Mel Carney (Jos Vantyler) and Ensemble. Photograph: Simon Annand

“Hope, that’s what I’m promoting,” winks Jos Vantyler’s show-stopping Mel Carson, pedlar of dreams and questionable morals, as he throws open the doors to one of the notorious dance marathons that caught on in 1930s America.

No skills required, the competitions were simply an endurance test for down-at-heel American couples to win money by dancing until they were the last pair standing. In Barry Kyle’s production of Roy Hutchinson’s Dead On Her Feet at the Arcola this month, we follow three couples dancing for their lives in front of a braying audience.

Set in the dead-end former steel manufacturing town of Pulaski in the nadir of the Great Depression, the play is ostensibly about the crumpling of the American Dream. If, at times, the script sometimes labours the point a little, it is deftly handled by the cast, who are uniformly excellent.

Vantyler gives a tightly controlled performance, flipping from slick-talking promoter to hysterical puppeteer exploiting suffering for entertainment. Kelly Gibson’s “dead-eyed” Bonnie also holds the room, firing off sharp one-liners and many of the quick-witted script’s dark jokes. “I ain’t going to pretend I been dreaming of this place all my life,” she says, refusing to play up to the media circus.

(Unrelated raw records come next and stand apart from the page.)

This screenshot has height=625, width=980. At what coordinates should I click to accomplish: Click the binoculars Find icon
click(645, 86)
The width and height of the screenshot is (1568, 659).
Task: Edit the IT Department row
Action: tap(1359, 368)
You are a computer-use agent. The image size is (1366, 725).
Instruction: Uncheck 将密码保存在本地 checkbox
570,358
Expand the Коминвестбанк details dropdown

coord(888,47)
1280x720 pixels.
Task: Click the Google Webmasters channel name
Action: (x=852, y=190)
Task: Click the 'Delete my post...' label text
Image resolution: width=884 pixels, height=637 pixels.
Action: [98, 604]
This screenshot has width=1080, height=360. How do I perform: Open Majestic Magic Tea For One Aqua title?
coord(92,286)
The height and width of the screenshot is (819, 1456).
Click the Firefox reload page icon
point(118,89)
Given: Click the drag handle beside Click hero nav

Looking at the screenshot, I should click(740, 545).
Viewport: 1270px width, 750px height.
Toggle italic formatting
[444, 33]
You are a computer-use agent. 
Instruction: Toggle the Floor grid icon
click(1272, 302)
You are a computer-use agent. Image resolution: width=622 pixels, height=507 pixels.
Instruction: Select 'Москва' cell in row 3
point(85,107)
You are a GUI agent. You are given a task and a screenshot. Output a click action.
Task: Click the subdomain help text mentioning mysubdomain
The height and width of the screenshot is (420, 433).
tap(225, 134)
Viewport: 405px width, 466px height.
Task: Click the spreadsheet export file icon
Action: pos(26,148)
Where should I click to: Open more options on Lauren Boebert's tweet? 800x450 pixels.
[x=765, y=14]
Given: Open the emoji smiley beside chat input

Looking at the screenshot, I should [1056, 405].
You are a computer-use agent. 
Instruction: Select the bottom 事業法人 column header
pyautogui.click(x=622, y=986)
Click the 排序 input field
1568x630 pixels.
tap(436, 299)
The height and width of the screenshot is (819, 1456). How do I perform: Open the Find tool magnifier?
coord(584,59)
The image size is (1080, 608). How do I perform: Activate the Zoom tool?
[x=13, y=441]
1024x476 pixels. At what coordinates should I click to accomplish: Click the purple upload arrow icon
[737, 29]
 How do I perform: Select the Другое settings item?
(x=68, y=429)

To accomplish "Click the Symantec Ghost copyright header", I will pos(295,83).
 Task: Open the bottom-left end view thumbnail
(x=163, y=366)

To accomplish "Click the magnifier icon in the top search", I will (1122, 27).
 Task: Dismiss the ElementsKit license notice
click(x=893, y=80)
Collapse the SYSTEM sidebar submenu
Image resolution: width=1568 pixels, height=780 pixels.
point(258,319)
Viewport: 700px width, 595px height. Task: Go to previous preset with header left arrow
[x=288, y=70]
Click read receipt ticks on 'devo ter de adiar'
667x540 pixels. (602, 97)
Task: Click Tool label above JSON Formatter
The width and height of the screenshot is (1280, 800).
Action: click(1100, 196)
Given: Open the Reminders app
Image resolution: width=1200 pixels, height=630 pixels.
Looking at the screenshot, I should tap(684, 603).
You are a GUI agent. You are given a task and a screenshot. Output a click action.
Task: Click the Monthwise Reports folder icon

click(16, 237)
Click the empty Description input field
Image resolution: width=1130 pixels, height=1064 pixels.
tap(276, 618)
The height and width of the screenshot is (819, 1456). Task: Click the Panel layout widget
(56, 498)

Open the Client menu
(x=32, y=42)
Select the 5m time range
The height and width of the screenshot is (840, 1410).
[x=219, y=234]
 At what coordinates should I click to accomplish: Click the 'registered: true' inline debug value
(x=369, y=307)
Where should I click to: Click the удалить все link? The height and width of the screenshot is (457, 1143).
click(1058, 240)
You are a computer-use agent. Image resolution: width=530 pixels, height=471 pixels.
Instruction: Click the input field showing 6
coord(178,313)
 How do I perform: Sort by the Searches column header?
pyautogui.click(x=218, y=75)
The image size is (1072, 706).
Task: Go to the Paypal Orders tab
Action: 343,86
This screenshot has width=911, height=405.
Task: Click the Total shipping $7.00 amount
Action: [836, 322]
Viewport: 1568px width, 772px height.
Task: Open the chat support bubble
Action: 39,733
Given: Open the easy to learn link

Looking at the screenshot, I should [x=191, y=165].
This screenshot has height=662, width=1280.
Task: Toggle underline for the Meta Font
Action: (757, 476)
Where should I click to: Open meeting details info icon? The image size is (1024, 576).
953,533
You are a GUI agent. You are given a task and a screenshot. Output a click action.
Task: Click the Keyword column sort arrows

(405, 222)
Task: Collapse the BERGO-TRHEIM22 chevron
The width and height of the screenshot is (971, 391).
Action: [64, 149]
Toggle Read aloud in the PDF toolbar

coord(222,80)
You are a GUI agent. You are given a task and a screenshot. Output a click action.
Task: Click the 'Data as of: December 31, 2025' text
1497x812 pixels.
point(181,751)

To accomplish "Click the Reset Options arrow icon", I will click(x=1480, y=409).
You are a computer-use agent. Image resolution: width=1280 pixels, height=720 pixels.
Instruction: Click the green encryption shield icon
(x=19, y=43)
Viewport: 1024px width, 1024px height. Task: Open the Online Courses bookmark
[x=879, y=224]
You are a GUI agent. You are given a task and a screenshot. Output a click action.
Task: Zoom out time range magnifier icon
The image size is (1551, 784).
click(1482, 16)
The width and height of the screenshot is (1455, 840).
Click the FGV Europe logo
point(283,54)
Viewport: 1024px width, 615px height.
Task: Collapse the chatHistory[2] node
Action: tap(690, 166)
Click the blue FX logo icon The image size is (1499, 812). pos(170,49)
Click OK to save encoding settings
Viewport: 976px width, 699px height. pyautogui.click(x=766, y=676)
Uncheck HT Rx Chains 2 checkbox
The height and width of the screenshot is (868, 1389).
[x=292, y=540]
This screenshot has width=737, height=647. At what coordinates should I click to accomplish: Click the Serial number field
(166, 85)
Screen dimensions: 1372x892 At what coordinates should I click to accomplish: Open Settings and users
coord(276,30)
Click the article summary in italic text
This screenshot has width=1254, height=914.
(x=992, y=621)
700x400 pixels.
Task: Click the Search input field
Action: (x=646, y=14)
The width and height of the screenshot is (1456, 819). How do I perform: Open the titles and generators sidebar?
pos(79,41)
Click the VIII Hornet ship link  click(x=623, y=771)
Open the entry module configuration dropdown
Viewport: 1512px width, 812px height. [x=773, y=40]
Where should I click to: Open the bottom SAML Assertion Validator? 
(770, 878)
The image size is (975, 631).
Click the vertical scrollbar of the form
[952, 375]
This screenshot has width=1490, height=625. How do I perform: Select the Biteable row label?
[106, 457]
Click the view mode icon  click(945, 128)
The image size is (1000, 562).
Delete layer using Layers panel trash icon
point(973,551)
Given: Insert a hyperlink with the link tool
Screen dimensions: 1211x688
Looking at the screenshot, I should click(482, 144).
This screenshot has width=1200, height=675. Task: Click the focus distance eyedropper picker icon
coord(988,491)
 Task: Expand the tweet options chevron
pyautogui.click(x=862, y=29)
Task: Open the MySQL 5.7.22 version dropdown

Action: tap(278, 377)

Eschewing the evocative jazz soundtrack of the 1930s, the play’s invasive contemporary dance soundtrack provides an intense background to the relentless movement on stage and is curiously well-suited to the Arcola’s brutal staging, with exposed iron pillars and open brickwork.

The cast are an exhausting blur of dancing and sprinting in the second half, while Mel’s reluctant assistant McDade, played by Ben Whybrow, polices the contest in return for bed and three square meals. Whybrow’s brooding onlooker raises a central theme in the play, struggling with his moral objections to the contest, but becoming corrupted by his own need for food and shelter.

The play’s themes of unemployment and desperation find a neat parallel with the narrative of the current recession in our own media, and it is not difficult to join the dots between the competition and our own entertainment industry, a week after the X Factor spent two hours of our Sunday evening broadcasting unsuccessful applicants being sent home in tears.